TEXTABSCHNITT =
_ _ _ _ _

Man sieht, dass die Menschen auf Miete ausweichen.
Das wird auch zu einem Problem, weil die Einkommensentwicklung nicht mit der Kostenentwicklung harmonisiert. Meiner Meinung nach ist die Nachhaltigkeit der Mieteinnahmen nicht unbedingt gewährleistet. Wir haben bei einem eigenen Projekt nur eine Mieterhöhung von vier Prozent verrechnet statt neun. Die Leute können sich die Miete sonst nicht mehr leisten. Die Konsequenz wären mühsame Räumungsklagen und damit einhergehend die Leerstandsproblematik oder andere negative Entwicklungen.
Ist es derzeit bei der großen Nachfrage nach Miete nicht leicht, einen Nachmieter zu finden?
Nein, ich glaube, das ist nicht so einfach. Der Mietmarkt ist kostensensibel. Die Miete wird aus dem laufenden Einkommen bedient, und sobald die Lebenshaltungskosten steigen, kann man sich die Miete nicht mehr leisten. In einem schwierigen wirtschaftlichen Umfeld verdient ein potenzieller Nachfolger auch nicht mehr. Die Steigerung ist durch die Indexierung bedingt, und die Löhne ziehen nicht so schnell nach.

_ _ _ _ _

BEREITGESTELLTE DATEN =
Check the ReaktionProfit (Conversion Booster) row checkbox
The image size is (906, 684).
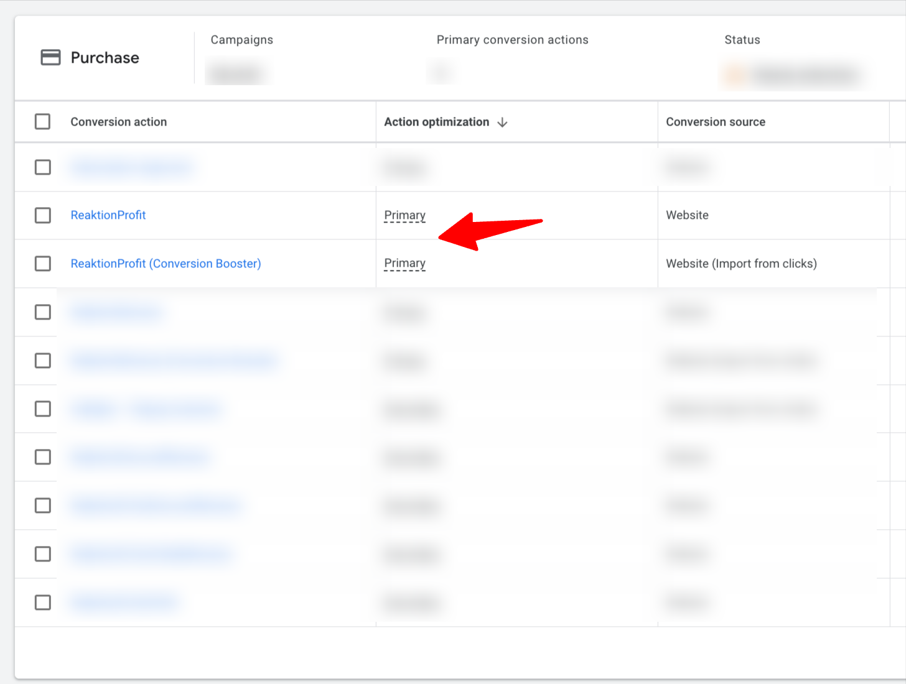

_ _ _ _ _

ANGESTREBTES ZIEL A =
Welche Mieterhöhung wurde laut dem Text über den Mietmarkt bei einem eigenen Projekt verrechnet?
ANGESTREBTES ZIEL B =
Schreiben Sie den Text über den Mietmarkt im Anschluss an seinen letzten Satz weiter.

ANTWORT A =
Es wurde eine Mieterhöhung von vier Prozent statt neun verrechnet.

ANTWORT B =
Ist Ihrer Meinung nach die Indexierung zu hoch?
Da muss man unterscheiden. Die Branche sagt zwar, dass der Baukostenindex höher ist als der Lebenshaltungsindex, aber das eine hat nur bedingt mit dem anderen zu tun. Meines Erachtens bräuchte es einen eigenen „Wohnindex“, unabhängig von der steigenden Inflation. Dieser Index sollte die langfristige Werterhaltung der Immobilie abbilden und zur Erhaltung der Immobilie dienen. Er sollte nicht von Kostensteigerungen bei Gütern des täglichen Bedarfs abhängen. Etwas ketzerisch gesagt: Wenn ich mit einer Rendite von vier Prozent kalkuliere und neun Prozent bekomme, weil die Butter und die Bananen teurer werden, dann ist das nicht seriös.
Ich würde mir daher eine Mietpreiserhöhungsbremse überlegen. Das heißt, dass die Indexierung nicht so hoch wäre, wie sie jetzt angesetzt wird. Vermieter werden um nichts ärmer. Wenn ich zum Beispiel fix finanziert bin, dann habe ich bei der Bank auch keine Wertsicherung, und die Zinsen bleiben gleich. Die Rückzahlungsrate erhöht sich ja nicht.
Bleibt die Immobilie als Anlageprodukt attraktiv?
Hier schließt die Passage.